0.6

55.9K 2.6K 386
                                    

Buyurun bölüme :)
Oylarımızı peşin alıyoruz akskdksk

...

Günlerden Cuma, mevsimlerden ilkbahar, aylardan ise Mart'tı.

Kış Ankara'yı yavaş yavaş terk ederken, sabah ayazı nereye der gibi soğuk havayı tutuyordu. Afyon dinlenme tesislerini aratmayacak soğuk genç kızın içine işlerken, girdiği kantinde sağa sola bakınıp, sakin adımlarla boş bir masaya ilerledi.

Bu hayatta sabah derslerinin onun sınavı olduğuna yemin edebilirdi.

Sabahın köründe kalkmasının huysuzluğu bir yana, deri ceketinin üstüne almak zorunda kaldığı şalı öğlene doğru boynundan düşüp, elinde yük olarak kalacaktı ama almasa da tabiri caizse götü donuyordu.

Sabahın köründe ders olmasa, ne yatağından kalkardı, ne de havayı umursardı ama işte, devamsızlık dediğin bir çileyse Nil gerçek bir çilekeşti.

Boynundan çıkardığı şalı yandaki sandalyeye ve telefonunu da masada önüne bıraktı. Saçlarını düzeltmesi, ekrandan derse yarım saat kaldığını kontrol etmesi ve geriye yaslanıp çevreyi tanıması saniyeler içinde gerçekleşmişti.
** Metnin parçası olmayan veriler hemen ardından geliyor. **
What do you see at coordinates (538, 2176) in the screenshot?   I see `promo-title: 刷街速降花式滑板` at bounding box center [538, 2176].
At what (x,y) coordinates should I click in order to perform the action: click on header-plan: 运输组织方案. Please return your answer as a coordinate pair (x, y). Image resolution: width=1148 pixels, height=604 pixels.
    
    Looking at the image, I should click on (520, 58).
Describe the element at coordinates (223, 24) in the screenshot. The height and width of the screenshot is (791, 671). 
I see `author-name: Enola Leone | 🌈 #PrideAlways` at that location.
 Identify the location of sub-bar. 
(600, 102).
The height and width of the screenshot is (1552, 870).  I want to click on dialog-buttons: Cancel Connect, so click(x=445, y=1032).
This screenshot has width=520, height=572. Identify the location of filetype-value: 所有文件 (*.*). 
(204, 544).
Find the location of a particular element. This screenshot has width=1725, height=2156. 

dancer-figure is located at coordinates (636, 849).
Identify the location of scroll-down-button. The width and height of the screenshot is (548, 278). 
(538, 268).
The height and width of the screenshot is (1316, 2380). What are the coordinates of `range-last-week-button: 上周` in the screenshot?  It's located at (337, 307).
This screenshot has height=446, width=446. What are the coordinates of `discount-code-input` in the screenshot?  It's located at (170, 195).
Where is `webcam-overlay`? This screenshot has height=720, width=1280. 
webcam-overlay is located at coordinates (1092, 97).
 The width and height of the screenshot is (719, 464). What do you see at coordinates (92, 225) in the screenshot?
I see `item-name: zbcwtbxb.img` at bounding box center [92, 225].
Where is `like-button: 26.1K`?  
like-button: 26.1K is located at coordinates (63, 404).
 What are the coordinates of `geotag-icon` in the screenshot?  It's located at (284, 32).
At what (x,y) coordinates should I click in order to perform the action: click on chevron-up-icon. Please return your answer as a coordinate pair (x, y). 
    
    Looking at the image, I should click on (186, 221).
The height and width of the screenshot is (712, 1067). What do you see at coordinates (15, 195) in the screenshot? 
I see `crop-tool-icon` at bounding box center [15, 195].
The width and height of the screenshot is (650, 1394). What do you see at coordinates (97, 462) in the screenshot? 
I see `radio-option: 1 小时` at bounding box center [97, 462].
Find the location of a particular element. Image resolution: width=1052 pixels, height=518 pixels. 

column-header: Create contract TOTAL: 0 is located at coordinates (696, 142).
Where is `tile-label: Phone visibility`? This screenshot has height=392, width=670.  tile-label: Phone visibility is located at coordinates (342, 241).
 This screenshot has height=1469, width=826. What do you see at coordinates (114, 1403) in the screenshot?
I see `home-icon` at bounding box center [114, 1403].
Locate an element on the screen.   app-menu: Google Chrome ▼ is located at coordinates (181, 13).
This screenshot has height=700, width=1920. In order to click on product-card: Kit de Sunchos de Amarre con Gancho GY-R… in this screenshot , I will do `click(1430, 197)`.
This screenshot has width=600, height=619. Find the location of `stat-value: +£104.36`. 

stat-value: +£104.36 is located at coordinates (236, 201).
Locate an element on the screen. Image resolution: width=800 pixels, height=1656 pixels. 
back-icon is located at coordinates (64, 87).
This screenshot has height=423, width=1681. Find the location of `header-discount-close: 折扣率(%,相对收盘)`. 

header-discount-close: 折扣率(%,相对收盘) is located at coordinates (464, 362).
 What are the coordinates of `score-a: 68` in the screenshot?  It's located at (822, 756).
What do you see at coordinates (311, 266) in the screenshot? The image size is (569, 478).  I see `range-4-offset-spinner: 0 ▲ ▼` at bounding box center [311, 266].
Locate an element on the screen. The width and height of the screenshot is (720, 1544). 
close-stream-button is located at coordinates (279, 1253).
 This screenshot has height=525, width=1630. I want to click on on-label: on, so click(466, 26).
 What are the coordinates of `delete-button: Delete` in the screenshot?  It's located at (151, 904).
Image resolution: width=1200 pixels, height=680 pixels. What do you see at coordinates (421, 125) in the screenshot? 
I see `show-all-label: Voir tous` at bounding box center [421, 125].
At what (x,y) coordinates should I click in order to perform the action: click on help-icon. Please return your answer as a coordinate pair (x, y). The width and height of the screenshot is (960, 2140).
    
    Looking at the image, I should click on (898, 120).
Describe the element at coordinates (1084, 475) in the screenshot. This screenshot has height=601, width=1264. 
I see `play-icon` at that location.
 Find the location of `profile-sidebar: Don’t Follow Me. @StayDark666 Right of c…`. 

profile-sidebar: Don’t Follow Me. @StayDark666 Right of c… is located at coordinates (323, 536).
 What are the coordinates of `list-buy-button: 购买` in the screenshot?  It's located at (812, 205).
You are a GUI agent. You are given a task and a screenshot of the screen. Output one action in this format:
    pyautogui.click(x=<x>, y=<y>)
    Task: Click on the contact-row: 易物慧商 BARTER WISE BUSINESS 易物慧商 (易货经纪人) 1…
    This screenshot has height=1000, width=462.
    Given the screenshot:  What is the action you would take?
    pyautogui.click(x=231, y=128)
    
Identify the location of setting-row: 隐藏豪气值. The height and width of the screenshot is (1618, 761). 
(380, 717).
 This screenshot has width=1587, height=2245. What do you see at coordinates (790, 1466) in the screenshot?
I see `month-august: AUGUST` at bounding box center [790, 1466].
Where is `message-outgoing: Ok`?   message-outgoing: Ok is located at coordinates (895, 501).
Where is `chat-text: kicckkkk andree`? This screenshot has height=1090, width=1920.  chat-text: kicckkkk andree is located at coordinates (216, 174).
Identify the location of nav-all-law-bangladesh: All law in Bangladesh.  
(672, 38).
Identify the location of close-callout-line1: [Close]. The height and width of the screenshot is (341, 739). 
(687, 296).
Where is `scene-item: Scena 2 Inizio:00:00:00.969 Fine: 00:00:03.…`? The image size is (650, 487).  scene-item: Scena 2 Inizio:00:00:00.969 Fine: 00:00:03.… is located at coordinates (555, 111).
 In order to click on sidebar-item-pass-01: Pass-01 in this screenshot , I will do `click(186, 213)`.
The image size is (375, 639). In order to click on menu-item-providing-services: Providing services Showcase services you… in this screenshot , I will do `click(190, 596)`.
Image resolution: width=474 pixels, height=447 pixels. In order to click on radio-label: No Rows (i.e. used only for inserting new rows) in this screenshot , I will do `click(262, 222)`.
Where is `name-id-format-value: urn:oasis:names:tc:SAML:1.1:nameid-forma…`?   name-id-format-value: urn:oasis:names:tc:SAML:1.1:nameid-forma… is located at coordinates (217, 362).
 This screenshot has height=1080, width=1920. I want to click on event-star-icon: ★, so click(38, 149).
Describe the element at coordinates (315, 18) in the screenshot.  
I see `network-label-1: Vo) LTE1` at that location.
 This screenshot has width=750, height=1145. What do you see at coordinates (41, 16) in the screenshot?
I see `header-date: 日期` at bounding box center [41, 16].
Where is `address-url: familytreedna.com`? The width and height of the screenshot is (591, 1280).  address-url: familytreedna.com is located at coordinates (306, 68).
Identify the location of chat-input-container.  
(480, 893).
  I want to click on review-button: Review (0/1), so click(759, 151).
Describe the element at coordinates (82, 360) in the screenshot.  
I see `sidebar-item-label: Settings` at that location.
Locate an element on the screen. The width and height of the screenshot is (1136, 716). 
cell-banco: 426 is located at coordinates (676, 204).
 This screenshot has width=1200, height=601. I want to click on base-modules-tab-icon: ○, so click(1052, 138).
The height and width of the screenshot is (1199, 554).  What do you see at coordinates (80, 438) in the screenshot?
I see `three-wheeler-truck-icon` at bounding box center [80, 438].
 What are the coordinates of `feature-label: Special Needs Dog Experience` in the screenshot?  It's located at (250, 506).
Aradığı simayı göremedi, yakın arkadaşı bugün derse geç kalacak gibi duruyordu ama umursamadı. Nasılsa onun yerine de imza atar, arkadaşı da ikinci derse yetiştirdi.

Koyu kahve saçlarını tek omzunda topladı, düz saçlı olmanın zorluklarından biri de devamlı dolanan ve asabını bozan tellerdi. Şöyle bir çevreye baktı ve gizli saklı bir şey yapıyor gibi eli çantasına gitti. Avuç içi kadar tarağı yasaklı bir madde gibi eli arasına saklayıp, sol tarafına topladığı saçlarına sürdü.

İşte şimdi keyfi yerine gelmişti.

Sırıtışı ile birlikte tarağı eski yerine koyduğu sıralarda, farkında olmadığı ama onun içmesi adına alınan kahvenin karton bardağını genç adamın elleri kavradı. Siyasal Bilgiler Fakültesi bu üniversitede çok bildiği bir yer değildi, kapısından geçtiği bile var mıydı, çocuk bir an hatırlayamadı.

Karşısında duran ve kendisini daha fark etmemiş kız, onu buraya kadar getirmişti.

Oysa Yağız bugün bu okula elinde kahveyle değil, güçlü bir yumrukla geleceğine oldukça emindi. Dört gün boyunca ısrarla gelen mesajlar, daha önce de olduğu gibi kendiyle dalga geçen birtakım ergeni ona düşündürmüştü ve siniri olabildiğince bozulmuştu.

Ancak beklediği asla koyu kahve saçlara eşlik eden, uzaktan neredeyse siyah görünen gözlere sahip bir genç kız değildi. Nil Gökçe Onan, ona numaranın sahibi olarak verilen isimdi ve Yağız doğru söylemiş olduğuna mı, yoksa diğerinden çok daha güzel olan ismi söylememesine mi şaşırsa bilememişti.

Adımları kızın olduğu masaya yöneldi, aynı anda Nil çoktan kafasını kaldırmış ve sonunda gözleri ona doğru yönelen bedeni seçmişti. Birkaç adım önündeydi, tüm heybeti ile dikiliyor, deri ceketi ve o bacaklara ne giyse yakışırdı dedirten pantolonu ile bir dizi sahnesinden fırlamış gibi görünüyordu.

Vicdansız, diye düşündü Nil. Bu da artık vicdansızlıktı be canım, gerçek aşığın karşısına da maşuk böyle çıkar mıydı!?

Oğlanın her adımı kızın kalbini daha da hızlandırdı, mesajda şakımak kolaydı da, kızın boğazını kurutan hisse bakılırsa yüz yüze konuşmak öyle pek de kolay olmayacaktı.

Kolay olsa zaten, Nil böyle şeyler de yapacak biri değil de, işte bazen insan zorunda kalıyordu. Mesela klavye delikanlısı olmak onun suçu değildi veya hoşlandığı çocuğun gerçekten de bakışlarındaki sertlikle adam korkutabilecek olması, elbette onun suçu değildi.